The Annual Meeting was adjourned by the
Company due to a lack of quorum. The Company’s current Articles of Association provide, at Article 17.1, that “No
business shall be transacted at any general meeting unless a quorum of Members is present at the time when the meeting proceeds to
business. Save as otherwise provided by these Articles, a quorum shall consist of one or more Members present in person or by proxy
holding at least a majority of the paid up voting share capital of the Company. If the Company has only one Member, that only Member
present in person or by proxy shall be a quorum for all purposes.” A total of 41,379,075 ordinary shares, par value $0.003 per
share (the “Ordinary Shares”) of the Company, were issued and outstanding as of the record date of May 5, 2022. There were present in person or by proxy 18,775,403 Ordinary Shares or approximately
45.37% of all the votes of the Company’s Ordinary Shares entitled to vote at the Annual Meeting. Therefore, a quorum was not
present.
The Company will reconvene the Annual Meeting on Thursday, June 23,
2022, 10:00 a.m., local time (10:00 p.m. Eastern Time on June 22, 2022), at the same place to decide on the Proposals. According to Article
17.2 of the Company’s Articles of Association, if at the adjourned meeting a quorum is not present within half an hour from the
time appointed for the meeting, the Member or Members present and entitled to vote shall be a quorum.

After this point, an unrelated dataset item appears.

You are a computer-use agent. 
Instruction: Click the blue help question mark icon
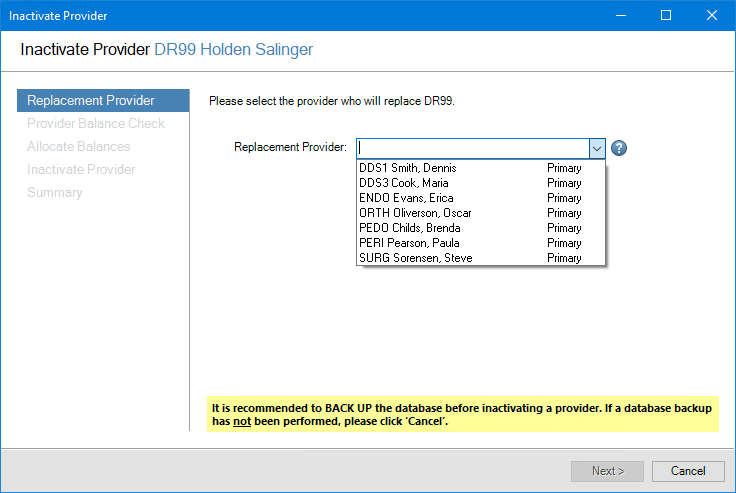(x=619, y=148)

Proxies which have been received would remain valid for the adjourned
Annual Meeting. Holders of the Company’s Ordinary Shares whose names are on the register of members of the Company at the close
of business on May 5, 2022 are entitled to attend the adjourned Annual Meeting. Shareholders who wish, but have not yet, cast their votes
may do so by returning the proxy card distributed in connection with the Annual Meeting.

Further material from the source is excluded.